O antropólogo avalia que o fenômeno
tem feito aumentar as pressões pelo não
reconhecimento dos territórios tradicionais,
em especial no norte do Tocantins, no sul do Maranhão,
no oeste da Bahia e de Pernambuco. As commodities
são produtos primários - como a soja,
o café, a carne e o minério de ferro,
por exemplo - cujos preços e o comércio
em geral são determinados pelo mercado internacional.
A opinião
do pesquisador está apoiada em estatísticas
conhecidas. Segundo informações da
empresa de consultoria FNP, especializada em estudos
sobre angronegócios, nos últimos 36
meses (até junho de 2005), o preço
médio das terras no País registrou
taxa de crescimento de 63%, muito acima da inflação
acumulada de 49% no mesmo período (IGP-DI).

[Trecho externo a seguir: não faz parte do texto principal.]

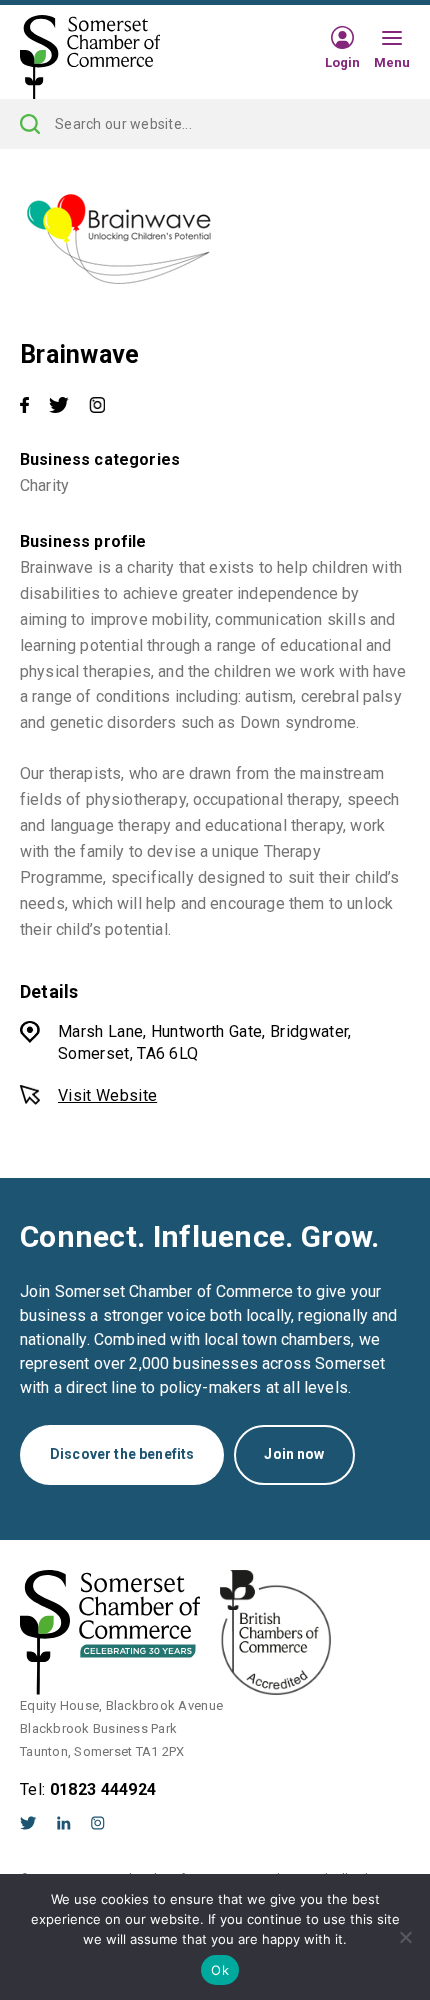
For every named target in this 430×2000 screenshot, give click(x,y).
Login (342, 62)
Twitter (28, 1823)
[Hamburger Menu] (392, 39)
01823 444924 (103, 1789)
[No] (405, 1937)
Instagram (98, 1823)
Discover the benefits (122, 1454)
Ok (220, 1970)
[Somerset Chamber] (90, 58)
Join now (294, 1454)
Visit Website (107, 1095)
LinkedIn (64, 1823)
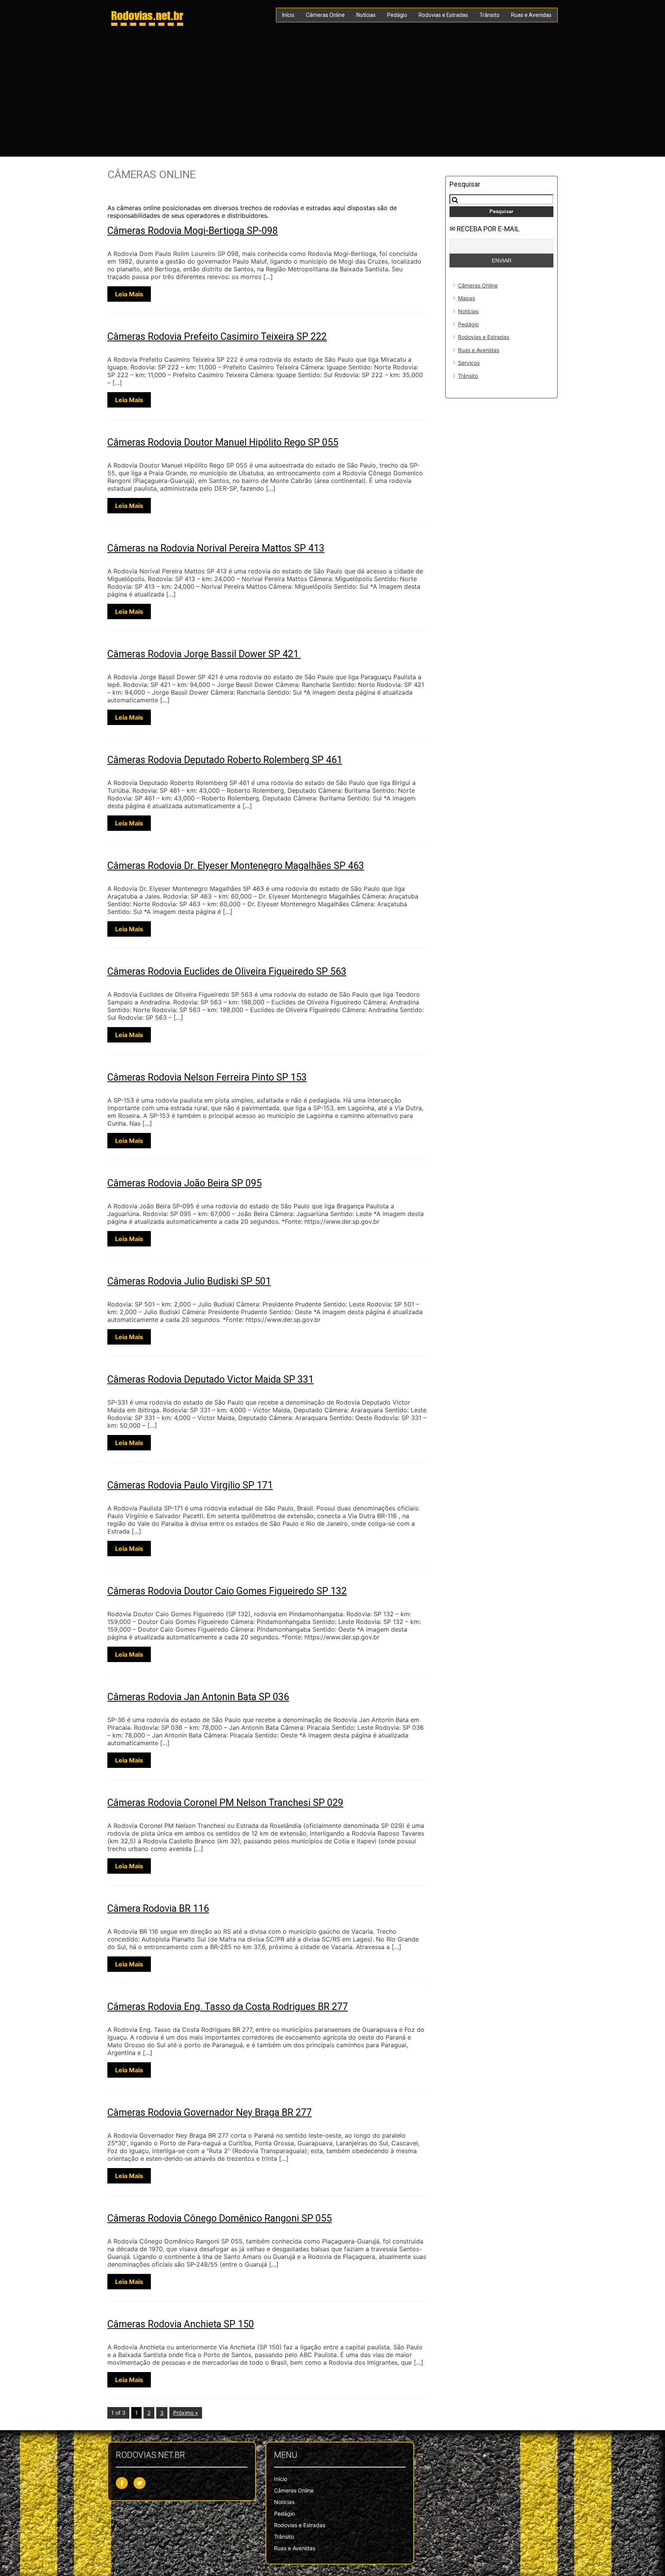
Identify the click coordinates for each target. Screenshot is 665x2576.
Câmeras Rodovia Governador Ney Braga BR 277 (209, 2112)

No Centro-Oeste, houve um pico de valorização
de 122%, no acumulado dos últimos 12 meses.
“Existem forças
conservadoras que se movimentam o tempo todo para
criar obstáculos ao reconhecimento dos direitos
dos quilombolas”, continua Almeida. Ele cita a Ação
Direta de Inconstitucionalidade (Adin) proposta
pelo PFL, em julho de 2004, contra o Decreto nº
4.887/03, que atualmente regulamenta a titulação
dos quilombos, como um exemplo da força do
racismo na sociedade brasileira e de uma conseqüente
negação da propriedade aos negros.
“Isso se reflete também nas pessoas que estão
no aparato do Estado. Não existe uma predisposição
para fazer, mas uma inclinação para
colocar problemas e dificultar a vida de quem quer
fazer”. Neste ponto, o antropólogo refere-se
especialmente às dificuldades impostas à
ação dos funcionários do Incra
na ponta do sistema, ou seja, nas menores cidades
do interior e nos confins do País, onde o
poder dos fazendeiros é maior.
Vários setores
do movimento quilombola crêem na boa vontade
da cúpula do governo, em especial do presidente
Lula e de alguns ministros, como Miguel Rosseto
(MDA) e a chefe da Seppir, ministra Matilde Ribeiro.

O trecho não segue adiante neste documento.